---------- Provided passage
San Francisco is one of only two cities in California that could have its bond rating improved — a step that might make it less expensive for The City to borrow funds for infrastructure projects.
Moody’s Investors Services announced Tuesday that dozens of cities across the state will be reviewed for possible bond rating downgrades amid concerns about bankruptcies and defaults on bonds.
“California cities operate under more rigid revenue-raising constraints than cities in many other parts of the country,” Eric Hoffmann, who heads the Moody’s California local government ratings team, said in a statement.
“Combined with steeply rising costs, these constraints mean that these cities will likely recover more slowly than their peers nationally, even if the state’s economic recovery tracks the nation’s.”
But San Francisco and Los Angeles are bucking the statewide trend and could see their ratings upgraded.
Bob Kurtter, a managing director at Moody’s, said Wednesday that the two cities have both weathered the recession better than others.
“They have, from a tax-base perspective, proved resilient during the downturn,” he said.
Kurtter said a large factor in the strength of the tax base is the steady property values in Los Angeles and San Francisco, since both cities did not experience the boom and bust in housing seen in many other parts of the state.
An improved bond rating could result in lower borrowing costs for San Francisco, according to Nadia Sesay, director of the City Controller’s Office of Public Finance.
--------------------
---------- Supplied records
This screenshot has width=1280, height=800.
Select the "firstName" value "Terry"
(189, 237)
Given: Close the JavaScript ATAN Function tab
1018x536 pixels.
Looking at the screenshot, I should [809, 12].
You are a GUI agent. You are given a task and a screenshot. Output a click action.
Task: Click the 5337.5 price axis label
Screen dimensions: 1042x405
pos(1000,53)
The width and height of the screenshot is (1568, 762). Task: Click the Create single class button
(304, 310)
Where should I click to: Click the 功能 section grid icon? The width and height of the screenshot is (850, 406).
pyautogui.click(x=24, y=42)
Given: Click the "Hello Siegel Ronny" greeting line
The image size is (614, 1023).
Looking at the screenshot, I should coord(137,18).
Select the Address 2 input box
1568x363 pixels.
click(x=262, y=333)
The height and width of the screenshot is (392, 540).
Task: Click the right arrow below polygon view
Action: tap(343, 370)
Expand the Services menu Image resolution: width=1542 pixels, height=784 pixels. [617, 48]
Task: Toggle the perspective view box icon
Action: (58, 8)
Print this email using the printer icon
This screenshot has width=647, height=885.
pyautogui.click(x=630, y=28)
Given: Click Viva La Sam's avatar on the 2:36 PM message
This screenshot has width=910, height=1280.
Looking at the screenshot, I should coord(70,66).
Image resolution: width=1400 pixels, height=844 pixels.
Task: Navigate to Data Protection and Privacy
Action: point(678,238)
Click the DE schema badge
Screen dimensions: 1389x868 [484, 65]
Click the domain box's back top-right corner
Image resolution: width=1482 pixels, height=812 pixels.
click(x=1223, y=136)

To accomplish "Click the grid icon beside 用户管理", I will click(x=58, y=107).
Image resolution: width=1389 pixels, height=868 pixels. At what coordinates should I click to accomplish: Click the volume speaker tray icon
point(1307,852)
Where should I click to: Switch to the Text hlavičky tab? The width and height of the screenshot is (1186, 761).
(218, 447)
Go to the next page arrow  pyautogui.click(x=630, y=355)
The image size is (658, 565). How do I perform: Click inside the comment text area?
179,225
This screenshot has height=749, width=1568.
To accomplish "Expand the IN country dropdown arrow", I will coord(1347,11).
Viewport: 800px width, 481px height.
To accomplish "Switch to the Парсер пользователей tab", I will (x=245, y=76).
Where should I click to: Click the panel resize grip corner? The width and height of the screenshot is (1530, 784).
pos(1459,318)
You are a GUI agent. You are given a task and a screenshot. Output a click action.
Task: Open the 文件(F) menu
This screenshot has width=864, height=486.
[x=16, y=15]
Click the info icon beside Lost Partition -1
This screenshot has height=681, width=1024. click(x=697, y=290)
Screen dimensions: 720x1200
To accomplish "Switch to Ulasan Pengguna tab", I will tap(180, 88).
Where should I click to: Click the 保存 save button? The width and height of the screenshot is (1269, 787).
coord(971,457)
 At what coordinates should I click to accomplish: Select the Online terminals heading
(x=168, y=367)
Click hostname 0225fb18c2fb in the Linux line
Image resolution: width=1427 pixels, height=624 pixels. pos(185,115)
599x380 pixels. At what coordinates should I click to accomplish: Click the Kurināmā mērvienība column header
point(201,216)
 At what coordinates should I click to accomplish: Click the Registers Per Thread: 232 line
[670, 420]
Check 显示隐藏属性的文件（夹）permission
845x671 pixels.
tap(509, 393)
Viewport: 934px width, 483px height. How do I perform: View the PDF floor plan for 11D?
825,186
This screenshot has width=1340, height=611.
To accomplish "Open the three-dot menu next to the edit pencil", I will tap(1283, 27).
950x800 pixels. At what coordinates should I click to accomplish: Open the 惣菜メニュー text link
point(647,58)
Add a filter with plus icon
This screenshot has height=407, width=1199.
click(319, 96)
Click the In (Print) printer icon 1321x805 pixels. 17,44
--------------------
-- Exercise details --
Proceed with the article on San Francisco's possible bond rating upgrade, starting after its final sentence. The rows were taken from a separate source and are unrelated to the article.

-- Task output --
The City has many capital bond projects, including hospital bonds, which have already been approved by voters, and a parks bond on the November ballot, to name a few.
The increased scrutiny by Moody’s comes after an August report in which the rating agency said there could be more municipal bankruptcies and defaults in California, which is the largest issuer of municipal bonds.
Already, three cities in California have filed for bankruptcy this year — Stockton, San Bernardino and Mammoth Lakes. Last week, Atwater, an agricultural city just north of Merced, declared a fiscal emergency.
The last time Moody’s changed the bond rating of San Francisco was in 2010, when it downgraded it from an Aa1 to an Aa2 — the rating The City still has. At that time, a concern in San Francisco was rising pension costs for city employees, a problem that was partially brought under control through a voter-approved ballot measure.
The Associated Press contributed to this report.